Data BPS (2019) dan International Trade Centre (2020) menunjukkan bahwa pada tahun 2018 nilai ekspor CSG Indonesia merupakan ke 7 terbesar dunia. Negara pengekspor CSG terbesar dunia masih diduduki oleh China. Pertumbuhan ekspor CSG Indonesia mengalami peningkatan yang signifikan pada periode 2015-2018, dibandingkan periode 2010-2014. Pada periode 2015-2018 nilai ekspor CSG Indonesia rata-rata tumbuh sebesar 38,37% pertahun, sementara pada periode 2010-2014 rata-rata tumbuh sebesar 22,42% pertahun. Peningkatan nilai ekspor CSG tersebut selain didorong oleh adanya peningkatan volume ekspor juga didorong oleh peningkatan harga CSG di pasar internasional.

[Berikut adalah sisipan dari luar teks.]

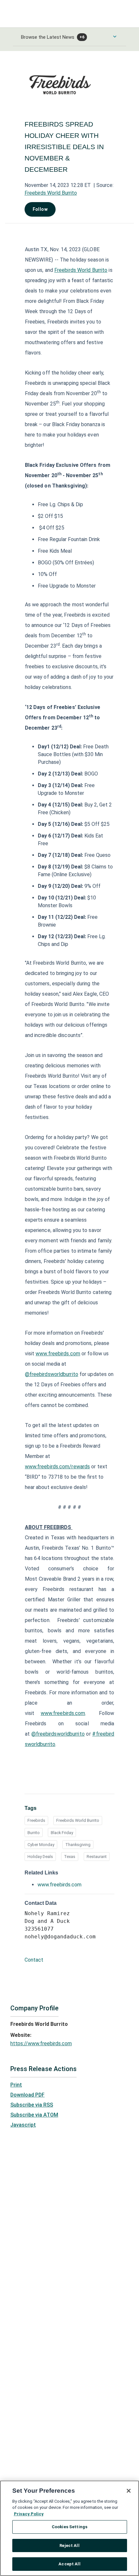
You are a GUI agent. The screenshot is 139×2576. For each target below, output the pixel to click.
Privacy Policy (29, 2513)
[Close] (129, 2491)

Volume ekspor CSG Indonesia dalam periode 2015-2018 rata-rata tumbuh sebesar 18,92 % pertahun. Sementara dalam periode 2010-2014 rata-rata tumbuh sebesar 15,79% pertahun. Harga CSG Indonesia di pasar internasional dalam periode 2015-2018 rata-rata sebesar 2,96 USD/Kg atau naik 44,15% dibandingkan rata-rata harga CSG dalam periode 2010-2014 (2,06 USD/Kg).
Provinsi Pengekspor SCG

Data BPS (2019) mencatat 10 provinsi pengekspor CSG terbesar tahun 2018, yaitu DKI Jakarta (USD 264.128 Ribu), Sumatera Utara (USD 80.547 Ribu), Jawa Timur (USD 75.110 Ribu), Bali (USD 46.714 Ribu), Sulawesi Selatan (USD 24.555 Ribu), Jawa Tengah (USD 21.680 Ribu), Jawa Barat (USD 9.635 Ribu), Sulawesi Tengah (USD 9.413 Ribu), Sulawesi Tenggara (USD 5.760 Ribu)dan Kepulauan Bbangka Belitung (USD 5.724 Ribu).
Penutup
CSG merupakan komoditas perikanan yang cukup berkembang pesat dalam 5 tahun terakhir. Oleh sebab itu pemerintah, nelayan, pengusaha perikanan tangkap dan pelaku ekspor produk perikanan perlu bersinergis guna menjaga keberlanjutan ekonomi dan sumberdaya CSG di perairan Indonesia.